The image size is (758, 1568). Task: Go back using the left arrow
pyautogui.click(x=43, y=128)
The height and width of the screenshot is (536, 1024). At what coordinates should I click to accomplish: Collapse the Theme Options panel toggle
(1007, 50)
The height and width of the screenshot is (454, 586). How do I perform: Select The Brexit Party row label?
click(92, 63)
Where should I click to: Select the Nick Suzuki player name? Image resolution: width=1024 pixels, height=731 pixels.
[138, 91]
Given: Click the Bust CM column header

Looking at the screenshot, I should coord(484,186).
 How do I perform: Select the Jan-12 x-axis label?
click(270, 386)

* * *

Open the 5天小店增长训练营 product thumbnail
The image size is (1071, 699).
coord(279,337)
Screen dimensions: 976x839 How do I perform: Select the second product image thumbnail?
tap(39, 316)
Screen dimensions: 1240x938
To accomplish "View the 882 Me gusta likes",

--

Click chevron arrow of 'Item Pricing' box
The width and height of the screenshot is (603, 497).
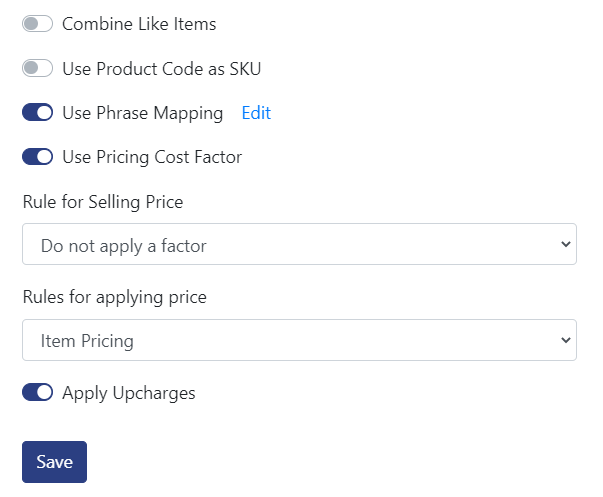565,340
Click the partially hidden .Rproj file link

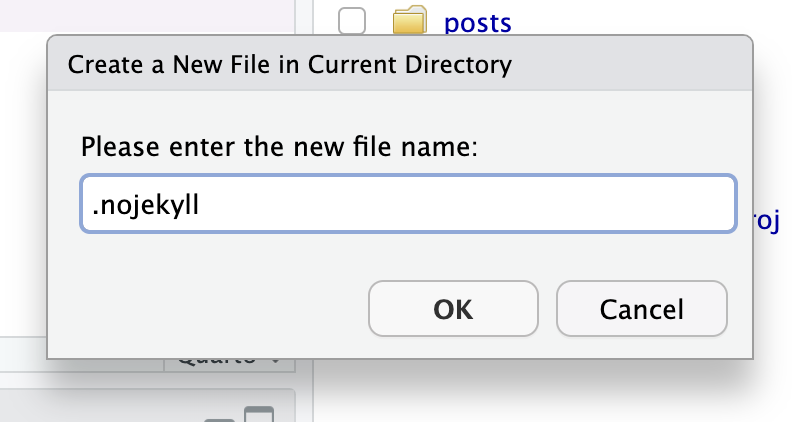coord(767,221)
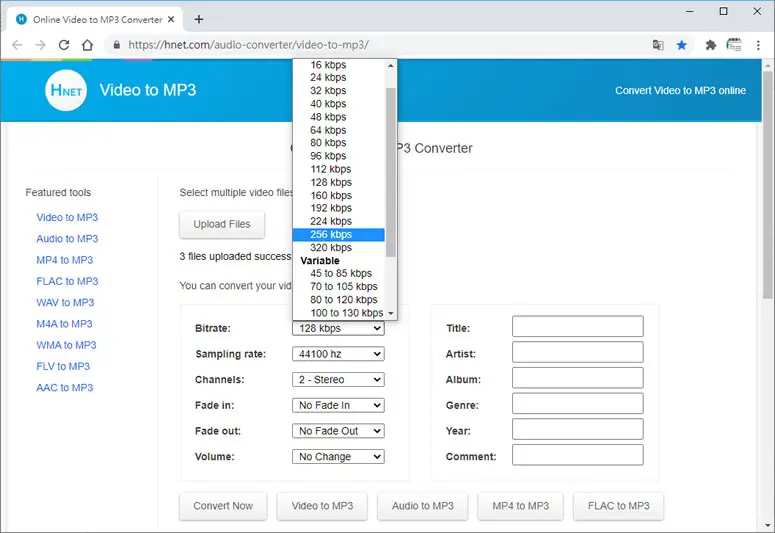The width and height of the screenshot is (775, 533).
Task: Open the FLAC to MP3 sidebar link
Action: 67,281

## YOUR GOAL
Give back precisely the lines above that start at the line containing "Screen dimensions: 1240x938" and end at the line containing "882 Me gusta", inclusive. No other lines belong in the output.

## RESULT BELOW
Screen dimensions: 1240x938
To accomplish "View the 882 Me gusta likes",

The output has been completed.